Später setzen sie sich auf zwei der großen Steine, die wie hingestreut wirken. Zwischen ihnen liegen mehrere Meter, eine merkwürdig große Distanz, und wenn sie sprechen, müssen sie es sehr laut tun, damit sie sich verstehen können. Dem jungen Mann ist unwohl dabei, seine Gedanken in ungewohnt laute Worte kleiden zu müssen, doch es fällt ihm gleichzeitig schwer, näher zu seinem Freund hinzugehen. So klingt das wortkarge Gespräch, das sie führen, wie die Probe eines dramatischen Theaterstückes.
Der junge Mann versucht zu erklären, dass er sich verliebt habe und dass man seine Gefühle nicht lenken und kontrollieren könne. Sein Freund erwidert nichts darauf. Einen Blick in sein Gesicht vermag der junge Mann kaum auszuhalten.
Und jetzt?, fragt sein Freund. Der junge Mann antwortet mit einem Schulterzucken. Sollen wir einfach so tun, als wäre nichts gewesen? Sollen wir einfach weiterhin alle gemeinsam ausgehen, wie früher? Wieder gelingt ihm nur ein Schulterzucken. Wie habt ihr euch das vorgestellt? Nach einem weiteren Schulterzucken gibt der junge Mann zurück, dass sie sich überhaupt nichts vorgestellt hätten. Das dachte ich mir, sagt sein Freund.
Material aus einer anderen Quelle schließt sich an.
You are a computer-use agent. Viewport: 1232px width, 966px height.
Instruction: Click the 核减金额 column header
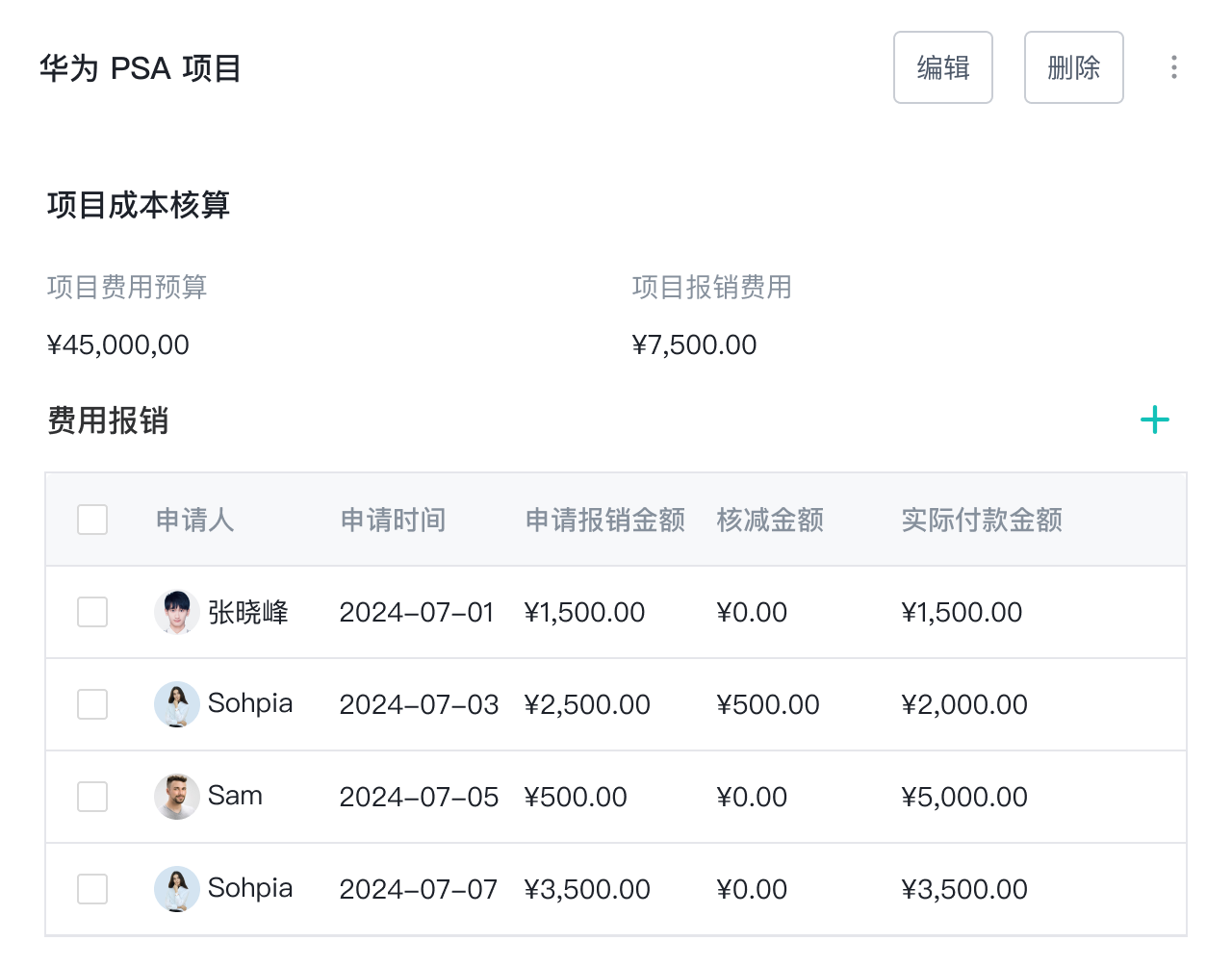point(770,521)
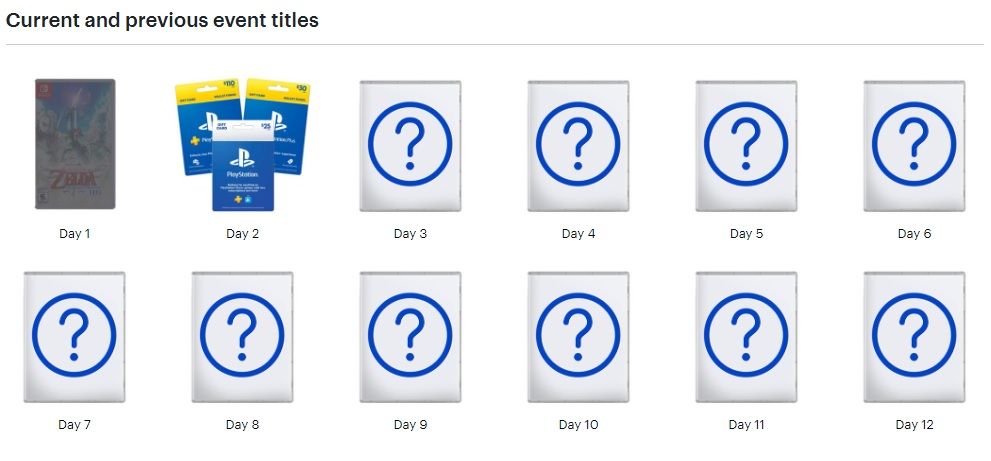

Dann schweigen sie wieder.
Schließlich steht sein Freund auf, geht zum Ufer und wirft wieder Steine auf den See hinaus. Der junge Mann tut es ihm gleich. Als er bemerkt, dass seine Steine meistens häufiger hüpfen als jene seines Freundes, gibt er sich absichtlich weniger Mühe und wirft die Steine weniger flach.
Ich mag die Intensität dieser Szene, die lastenden Gefühle und die Sprachlosigkeit.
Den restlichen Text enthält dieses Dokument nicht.